"""

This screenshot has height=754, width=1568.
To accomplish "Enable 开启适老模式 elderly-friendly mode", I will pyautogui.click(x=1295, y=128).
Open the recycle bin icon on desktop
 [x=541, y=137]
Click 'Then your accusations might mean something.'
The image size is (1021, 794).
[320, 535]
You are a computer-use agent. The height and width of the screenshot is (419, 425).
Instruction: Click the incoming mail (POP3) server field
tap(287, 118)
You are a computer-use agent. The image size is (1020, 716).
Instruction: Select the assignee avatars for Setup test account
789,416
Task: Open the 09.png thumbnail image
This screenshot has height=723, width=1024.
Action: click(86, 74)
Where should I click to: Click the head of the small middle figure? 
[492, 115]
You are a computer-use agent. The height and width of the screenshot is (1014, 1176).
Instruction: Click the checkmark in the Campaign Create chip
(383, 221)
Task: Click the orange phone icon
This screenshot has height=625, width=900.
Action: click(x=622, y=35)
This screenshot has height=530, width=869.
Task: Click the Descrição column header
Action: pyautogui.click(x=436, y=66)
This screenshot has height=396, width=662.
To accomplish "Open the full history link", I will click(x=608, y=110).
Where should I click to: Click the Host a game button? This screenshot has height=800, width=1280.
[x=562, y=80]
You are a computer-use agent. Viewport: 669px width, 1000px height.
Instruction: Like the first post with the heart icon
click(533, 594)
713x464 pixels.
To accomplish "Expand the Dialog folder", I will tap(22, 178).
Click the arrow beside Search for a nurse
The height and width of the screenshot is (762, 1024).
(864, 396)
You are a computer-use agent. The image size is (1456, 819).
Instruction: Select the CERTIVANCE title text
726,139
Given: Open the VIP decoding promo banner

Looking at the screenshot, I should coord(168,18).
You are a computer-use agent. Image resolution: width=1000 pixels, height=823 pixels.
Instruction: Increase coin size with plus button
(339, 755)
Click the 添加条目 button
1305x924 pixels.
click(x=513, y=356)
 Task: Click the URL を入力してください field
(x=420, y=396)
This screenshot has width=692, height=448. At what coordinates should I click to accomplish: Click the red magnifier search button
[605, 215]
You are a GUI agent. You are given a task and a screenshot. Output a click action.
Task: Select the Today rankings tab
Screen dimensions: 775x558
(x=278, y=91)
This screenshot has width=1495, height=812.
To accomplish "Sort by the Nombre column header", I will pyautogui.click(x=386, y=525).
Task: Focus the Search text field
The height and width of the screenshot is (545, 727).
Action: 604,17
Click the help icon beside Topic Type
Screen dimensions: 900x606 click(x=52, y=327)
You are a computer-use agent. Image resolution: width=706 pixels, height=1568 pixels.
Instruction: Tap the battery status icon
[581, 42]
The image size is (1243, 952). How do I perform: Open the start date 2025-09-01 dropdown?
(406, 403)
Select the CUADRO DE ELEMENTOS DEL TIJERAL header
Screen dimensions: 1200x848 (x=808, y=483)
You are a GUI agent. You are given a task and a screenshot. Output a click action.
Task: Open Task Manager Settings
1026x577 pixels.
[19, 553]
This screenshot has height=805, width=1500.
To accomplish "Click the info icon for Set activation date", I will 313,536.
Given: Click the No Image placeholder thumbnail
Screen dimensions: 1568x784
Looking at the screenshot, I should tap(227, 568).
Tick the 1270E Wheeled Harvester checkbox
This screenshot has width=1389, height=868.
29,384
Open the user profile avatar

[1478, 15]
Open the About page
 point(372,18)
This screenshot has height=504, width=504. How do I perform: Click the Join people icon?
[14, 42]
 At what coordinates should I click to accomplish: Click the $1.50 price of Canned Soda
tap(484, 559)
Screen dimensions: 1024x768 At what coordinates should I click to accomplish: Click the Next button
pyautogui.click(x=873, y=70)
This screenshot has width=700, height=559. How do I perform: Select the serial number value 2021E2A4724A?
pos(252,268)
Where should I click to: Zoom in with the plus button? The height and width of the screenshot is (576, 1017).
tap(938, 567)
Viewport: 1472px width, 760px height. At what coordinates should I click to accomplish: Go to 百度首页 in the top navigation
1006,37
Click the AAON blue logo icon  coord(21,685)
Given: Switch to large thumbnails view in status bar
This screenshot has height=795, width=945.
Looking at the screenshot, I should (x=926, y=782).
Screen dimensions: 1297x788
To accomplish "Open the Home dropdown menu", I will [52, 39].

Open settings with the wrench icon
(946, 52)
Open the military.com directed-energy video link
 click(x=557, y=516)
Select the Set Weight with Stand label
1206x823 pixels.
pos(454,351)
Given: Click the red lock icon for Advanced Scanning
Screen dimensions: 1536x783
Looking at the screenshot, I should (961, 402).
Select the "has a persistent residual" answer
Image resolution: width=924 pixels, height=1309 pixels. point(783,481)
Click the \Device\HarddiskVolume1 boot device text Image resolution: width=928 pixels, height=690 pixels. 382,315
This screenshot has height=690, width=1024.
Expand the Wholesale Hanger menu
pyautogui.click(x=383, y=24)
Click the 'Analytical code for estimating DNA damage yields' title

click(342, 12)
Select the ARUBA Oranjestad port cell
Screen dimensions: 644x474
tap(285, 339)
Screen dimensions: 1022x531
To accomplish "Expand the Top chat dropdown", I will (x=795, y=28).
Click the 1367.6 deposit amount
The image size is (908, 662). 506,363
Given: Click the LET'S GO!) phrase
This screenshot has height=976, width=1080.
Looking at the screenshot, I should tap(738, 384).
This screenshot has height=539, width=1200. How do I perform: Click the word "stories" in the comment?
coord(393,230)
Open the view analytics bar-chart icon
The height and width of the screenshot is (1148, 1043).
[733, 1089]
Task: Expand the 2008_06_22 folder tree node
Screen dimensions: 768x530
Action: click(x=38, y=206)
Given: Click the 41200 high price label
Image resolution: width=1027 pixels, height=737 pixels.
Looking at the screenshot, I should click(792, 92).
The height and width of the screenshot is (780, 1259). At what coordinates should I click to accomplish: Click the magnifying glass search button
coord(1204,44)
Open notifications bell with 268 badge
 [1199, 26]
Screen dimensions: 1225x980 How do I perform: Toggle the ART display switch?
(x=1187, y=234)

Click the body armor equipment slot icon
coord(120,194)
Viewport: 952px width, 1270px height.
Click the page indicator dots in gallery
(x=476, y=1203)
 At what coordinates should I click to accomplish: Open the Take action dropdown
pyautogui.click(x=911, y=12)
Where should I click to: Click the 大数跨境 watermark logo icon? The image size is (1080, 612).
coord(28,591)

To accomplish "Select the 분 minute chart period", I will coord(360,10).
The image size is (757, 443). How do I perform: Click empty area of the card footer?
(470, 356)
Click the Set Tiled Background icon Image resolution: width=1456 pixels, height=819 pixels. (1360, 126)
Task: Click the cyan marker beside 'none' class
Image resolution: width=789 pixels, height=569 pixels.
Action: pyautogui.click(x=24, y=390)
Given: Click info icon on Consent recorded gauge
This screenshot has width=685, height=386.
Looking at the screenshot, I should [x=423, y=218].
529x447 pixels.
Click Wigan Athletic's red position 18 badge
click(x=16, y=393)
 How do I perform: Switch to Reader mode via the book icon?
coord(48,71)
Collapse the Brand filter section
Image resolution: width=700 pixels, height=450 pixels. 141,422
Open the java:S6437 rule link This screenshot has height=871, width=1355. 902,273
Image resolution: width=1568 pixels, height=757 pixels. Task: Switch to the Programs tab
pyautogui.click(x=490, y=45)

"""

# WORK INSTRUCTION:
Each line that includes "agent" counts once; state how many such lines the listing has, with no other words.

# OUTPUT FOR THIS TASK:
9